> [YOUR GOAL]
Return, exactly and with nothing added, the line with "The height and width of the screenshot is (612, 1024)." together with all lines after it through the end of the data below. No pictures belong in the copy.

TASK INPUT below:

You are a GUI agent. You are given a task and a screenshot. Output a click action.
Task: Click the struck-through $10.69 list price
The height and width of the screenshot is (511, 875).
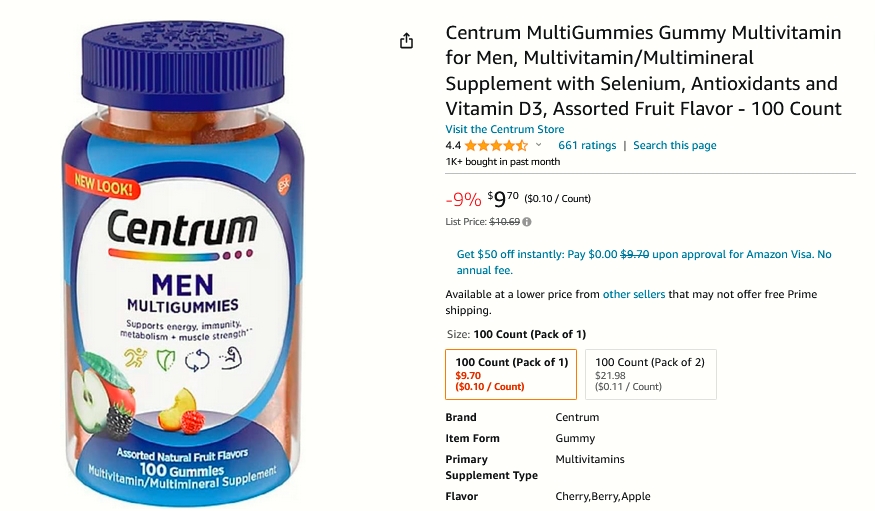[504, 222]
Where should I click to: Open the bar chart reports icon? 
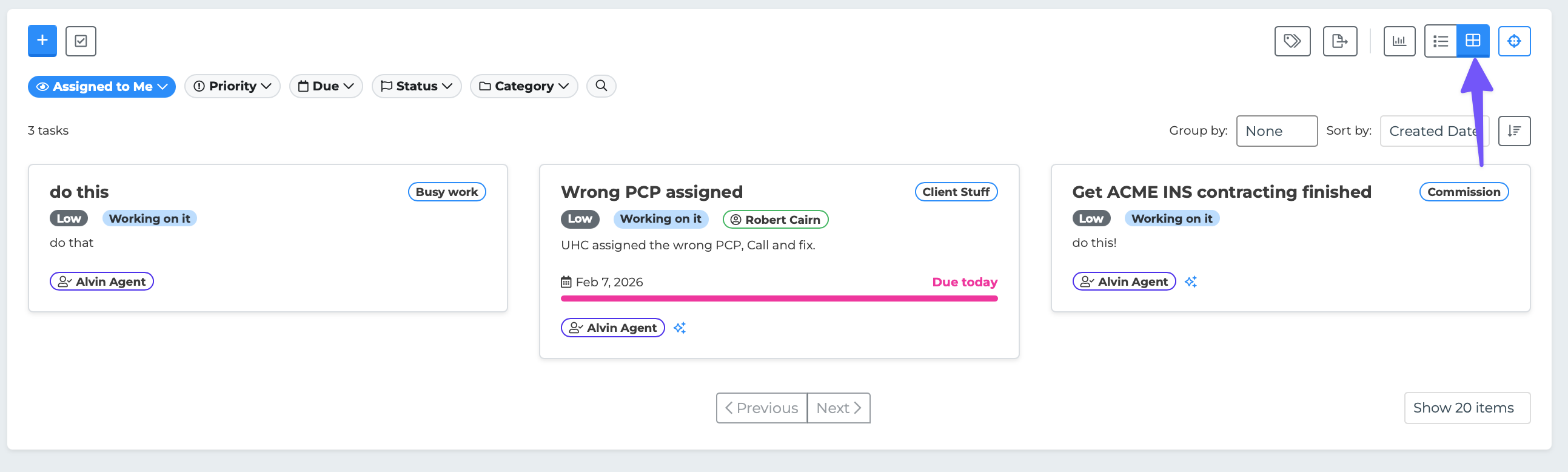tap(1399, 41)
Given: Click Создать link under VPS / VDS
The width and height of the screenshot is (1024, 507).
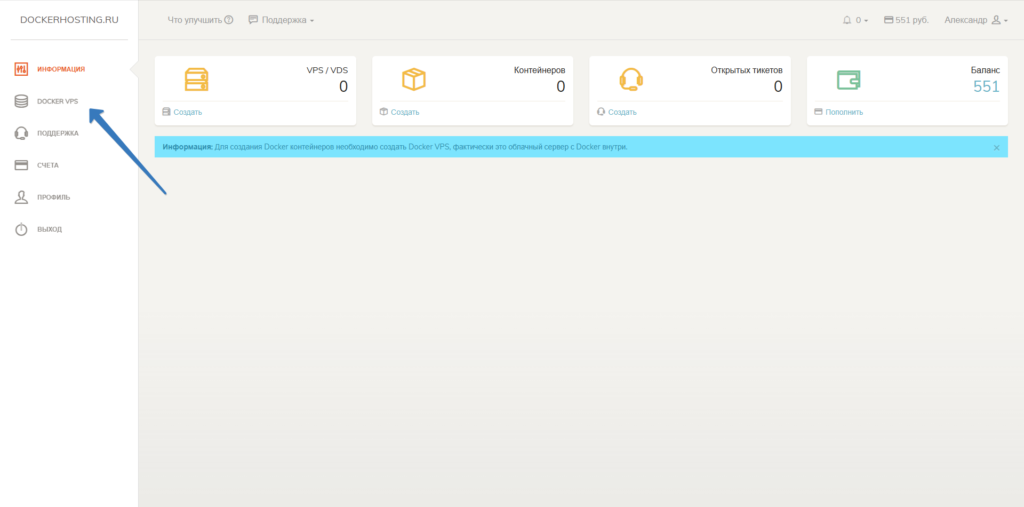Looking at the screenshot, I should (x=187, y=112).
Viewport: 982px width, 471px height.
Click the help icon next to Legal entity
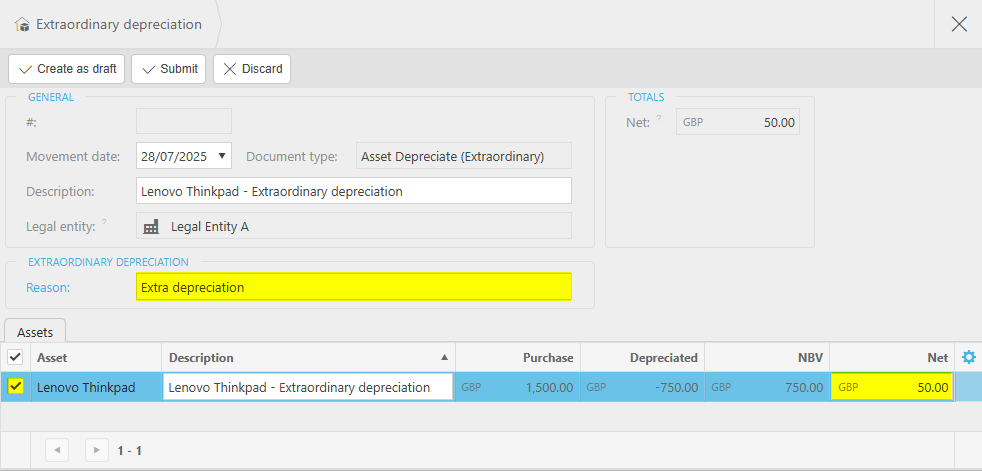pyautogui.click(x=104, y=223)
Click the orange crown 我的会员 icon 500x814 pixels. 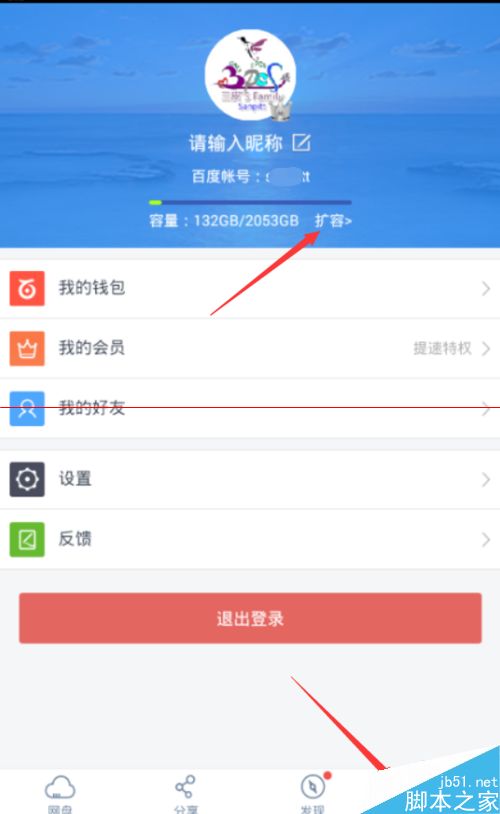[27, 348]
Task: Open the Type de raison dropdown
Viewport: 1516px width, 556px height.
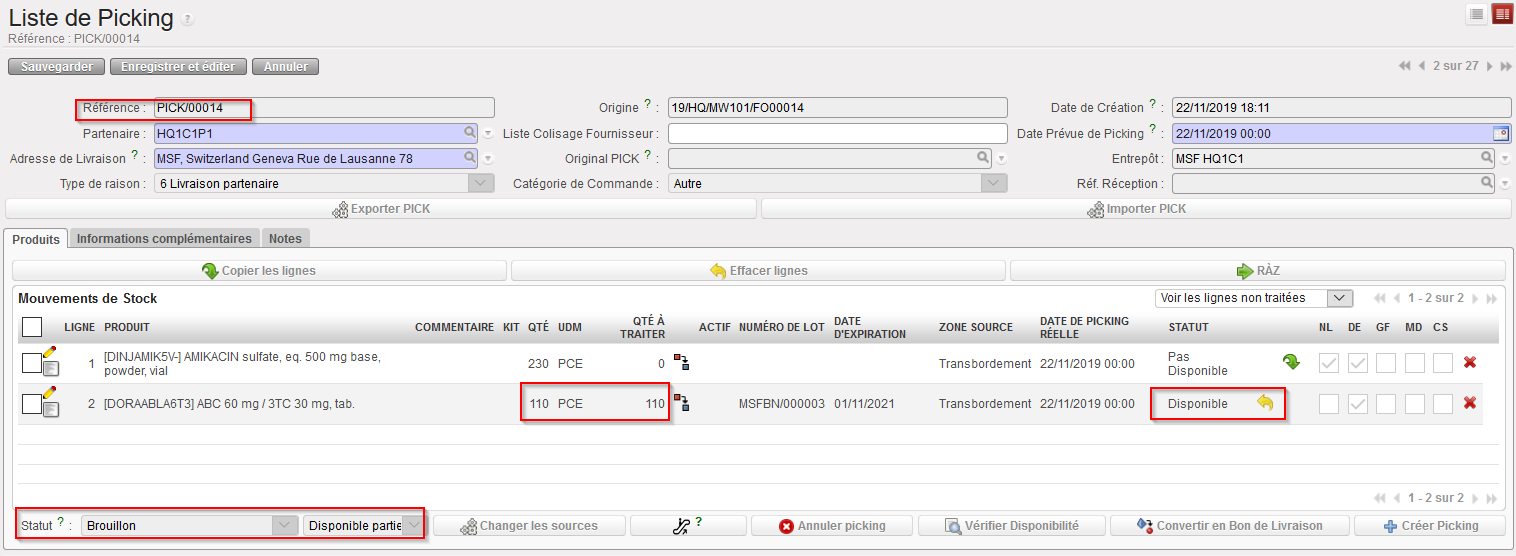Action: (x=481, y=184)
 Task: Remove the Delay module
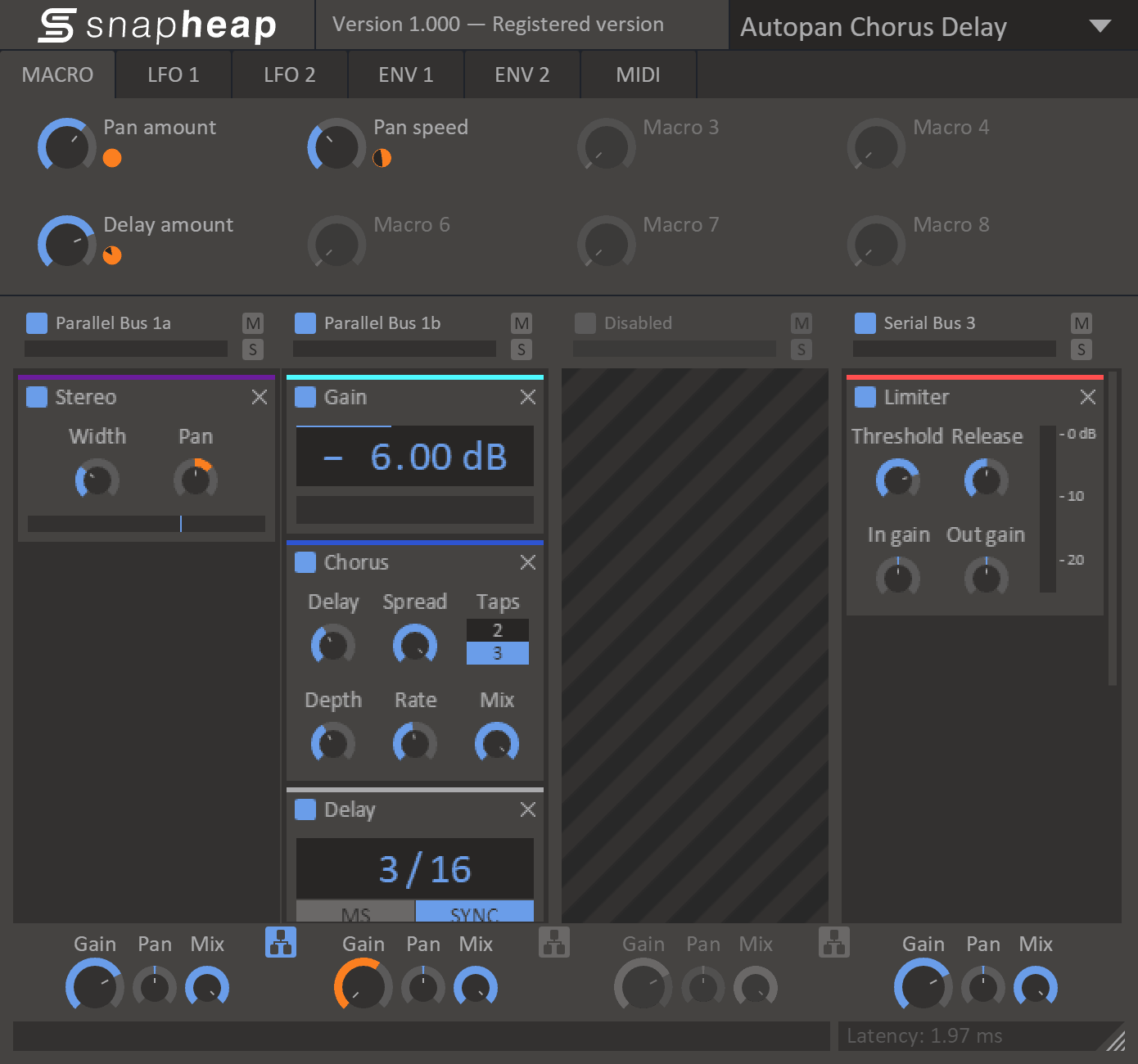528,810
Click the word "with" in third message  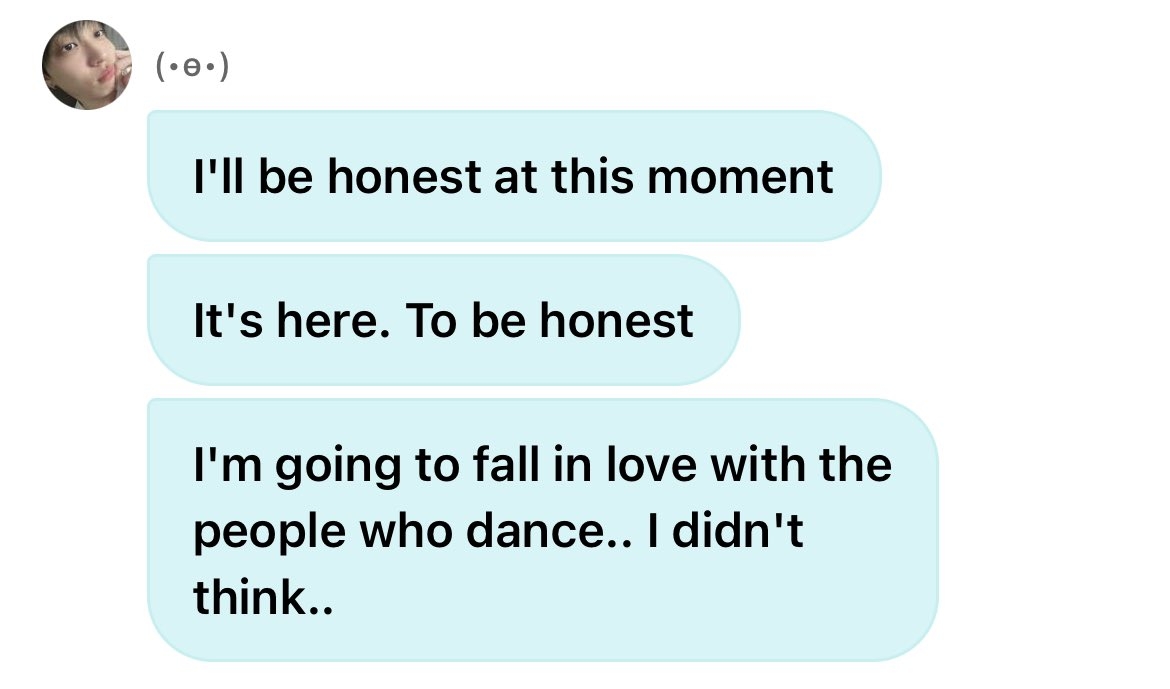pos(757,464)
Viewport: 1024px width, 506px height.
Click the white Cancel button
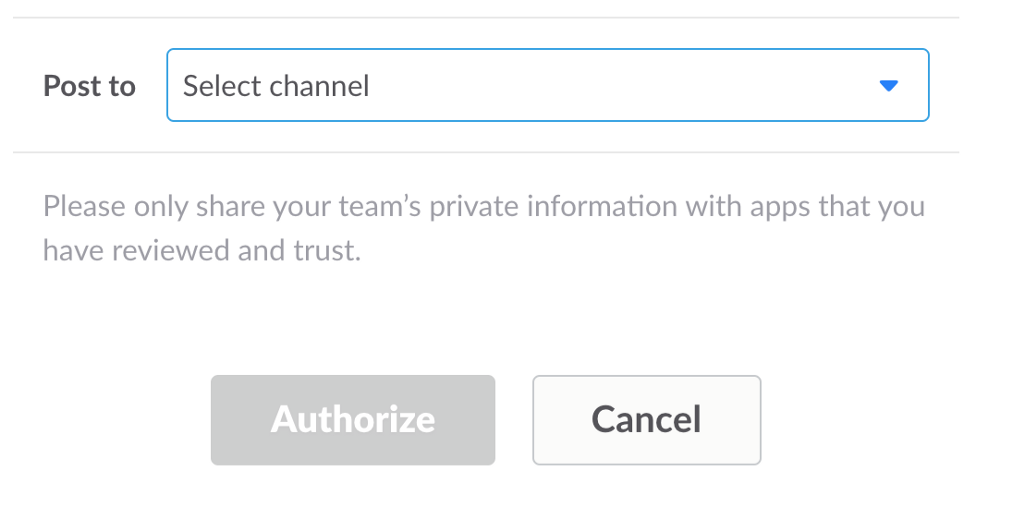tap(646, 420)
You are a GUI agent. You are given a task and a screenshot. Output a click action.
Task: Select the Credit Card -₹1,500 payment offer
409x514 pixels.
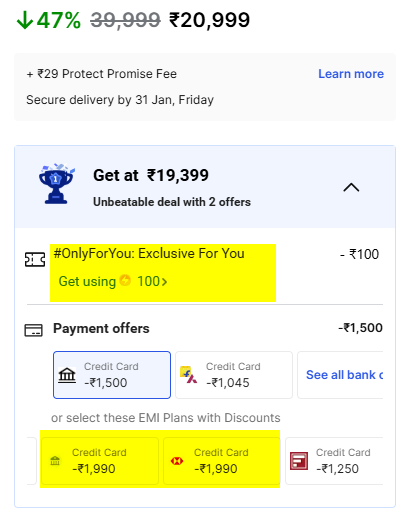pyautogui.click(x=112, y=375)
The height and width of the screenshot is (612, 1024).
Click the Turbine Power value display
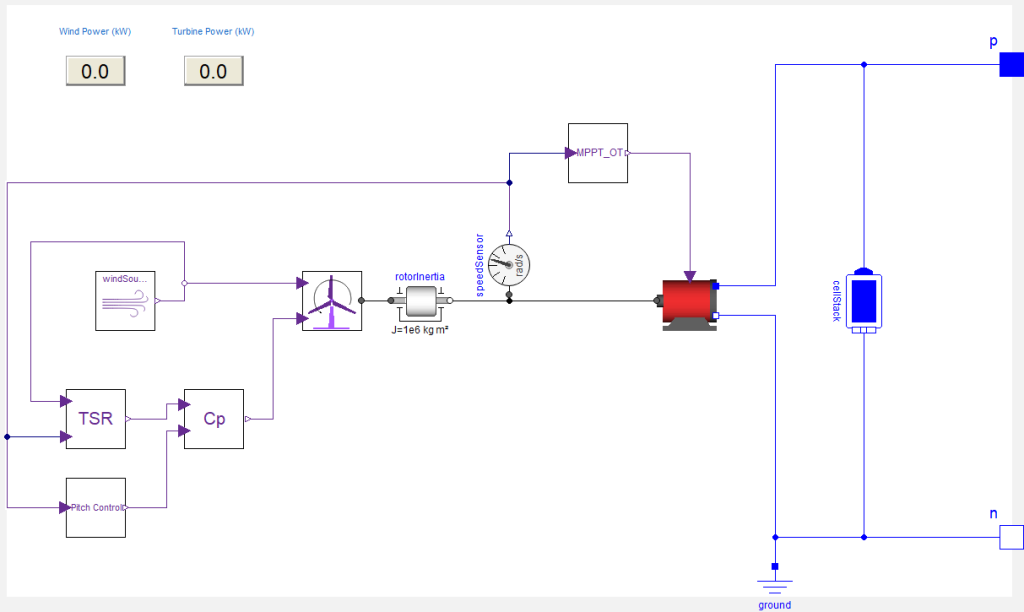(x=214, y=71)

End of TASK INPUT.

> [EXERCISE ANSWER]
The height and width of the screenshot is (612, 1024).
Click the Turbine Power value display
(x=214, y=71)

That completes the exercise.